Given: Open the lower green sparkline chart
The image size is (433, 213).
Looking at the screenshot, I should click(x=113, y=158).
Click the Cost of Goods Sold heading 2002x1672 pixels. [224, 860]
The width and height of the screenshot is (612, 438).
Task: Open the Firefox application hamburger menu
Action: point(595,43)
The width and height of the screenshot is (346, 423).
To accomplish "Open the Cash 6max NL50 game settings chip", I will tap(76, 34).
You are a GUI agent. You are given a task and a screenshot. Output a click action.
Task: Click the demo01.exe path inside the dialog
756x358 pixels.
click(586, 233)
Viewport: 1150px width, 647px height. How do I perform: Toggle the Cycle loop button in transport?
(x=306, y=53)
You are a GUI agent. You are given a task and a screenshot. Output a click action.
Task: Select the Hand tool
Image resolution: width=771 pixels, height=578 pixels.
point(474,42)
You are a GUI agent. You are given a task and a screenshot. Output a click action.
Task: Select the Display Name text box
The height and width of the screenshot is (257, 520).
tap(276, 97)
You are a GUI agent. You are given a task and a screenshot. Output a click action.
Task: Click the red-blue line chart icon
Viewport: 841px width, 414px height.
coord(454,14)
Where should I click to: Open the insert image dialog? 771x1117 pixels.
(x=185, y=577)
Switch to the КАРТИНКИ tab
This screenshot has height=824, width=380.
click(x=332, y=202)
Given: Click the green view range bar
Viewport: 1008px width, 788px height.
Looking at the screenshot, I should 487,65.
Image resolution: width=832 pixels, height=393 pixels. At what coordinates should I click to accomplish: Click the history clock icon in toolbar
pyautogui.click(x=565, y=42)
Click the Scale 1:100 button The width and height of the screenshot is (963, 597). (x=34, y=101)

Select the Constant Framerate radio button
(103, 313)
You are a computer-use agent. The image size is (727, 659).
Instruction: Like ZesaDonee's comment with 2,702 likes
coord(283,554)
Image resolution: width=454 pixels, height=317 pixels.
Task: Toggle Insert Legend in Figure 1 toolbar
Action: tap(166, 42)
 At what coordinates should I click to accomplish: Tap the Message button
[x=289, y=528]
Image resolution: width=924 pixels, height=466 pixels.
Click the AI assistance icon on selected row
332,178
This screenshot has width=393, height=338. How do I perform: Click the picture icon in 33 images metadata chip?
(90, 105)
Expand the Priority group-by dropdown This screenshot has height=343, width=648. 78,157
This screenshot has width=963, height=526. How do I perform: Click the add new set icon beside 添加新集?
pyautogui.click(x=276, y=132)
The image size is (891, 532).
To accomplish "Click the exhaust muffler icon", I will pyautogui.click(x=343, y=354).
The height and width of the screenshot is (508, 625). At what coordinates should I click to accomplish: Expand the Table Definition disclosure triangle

#### [Exercise details]
Your task is to retype the data exactly, with no line missing.

#### [Reply to the exercise]
Given: Open the lower green sparkline chart
The image size is (433, 213).
Looking at the screenshot, I should click(x=113, y=158).
Click the Cost of Goods Sold heading 2002x1672 pixels. [224, 860]
The width and height of the screenshot is (612, 438).
Task: Open the Firefox application hamburger menu
Action: point(595,43)
The width and height of the screenshot is (346, 423).
To accomplish "Open the Cash 6max NL50 game settings chip", I will tap(76, 34).
You are a GUI agent. You are given a task and a screenshot. Output a click action.
Task: Click the demo01.exe path inside the dialog
756x358 pixels.
click(586, 233)
Viewport: 1150px width, 647px height. How do I perform: Toggle the Cycle loop button in transport?
(x=306, y=53)
You are a GUI agent. You are given a task and a screenshot. Output a click action.
Task: Select the Hand tool
Image resolution: width=771 pixels, height=578 pixels.
point(474,42)
You are a GUI agent. You are given a task and a screenshot. Output a click action.
Task: Select the Display Name text box
The height and width of the screenshot is (257, 520).
tap(276, 97)
You are a GUI agent. You are given a task and a screenshot. Output a click action.
Task: Click the red-blue line chart icon
Viewport: 841px width, 414px height.
coord(454,14)
Where should I click to: Open the insert image dialog? 771x1117 pixels.
(x=185, y=577)
Switch to the КАРТИНКИ tab
This screenshot has height=824, width=380.
click(x=332, y=202)
Given: Click the green view range bar
Viewport: 1008px width, 788px height.
Looking at the screenshot, I should 487,65.
Image resolution: width=832 pixels, height=393 pixels. At what coordinates should I click to accomplish: Click the history clock icon in toolbar
pyautogui.click(x=565, y=42)
Click the Scale 1:100 button The width and height of the screenshot is (963, 597). (x=34, y=101)

Select the Constant Framerate radio button
(103, 313)
You are a computer-use agent. The image size is (727, 659).
Instruction: Like ZesaDonee's comment with 2,702 likes
coord(283,554)
Image resolution: width=454 pixels, height=317 pixels.
Task: Toggle Insert Legend in Figure 1 toolbar
Action: tap(166, 42)
 At what coordinates should I click to accomplish: Tap the Message button
[x=289, y=528]
Image resolution: width=924 pixels, height=466 pixels.
Click the AI assistance icon on selected row
332,178
This screenshot has width=393, height=338. How do I perform: Click the picture icon in 33 images metadata chip?
(90, 105)
Expand the Priority group-by dropdown This screenshot has height=343, width=648. 78,157
This screenshot has width=963, height=526. How do I perform: Click the add new set icon beside 添加新集?
pyautogui.click(x=276, y=132)
The image size is (891, 532).
To accomplish "Click the exhaust muffler icon", I will pyautogui.click(x=343, y=354).
The height and width of the screenshot is (508, 625). At what coordinates should I click to accomplish: Expand the Table Definition disclosure triangle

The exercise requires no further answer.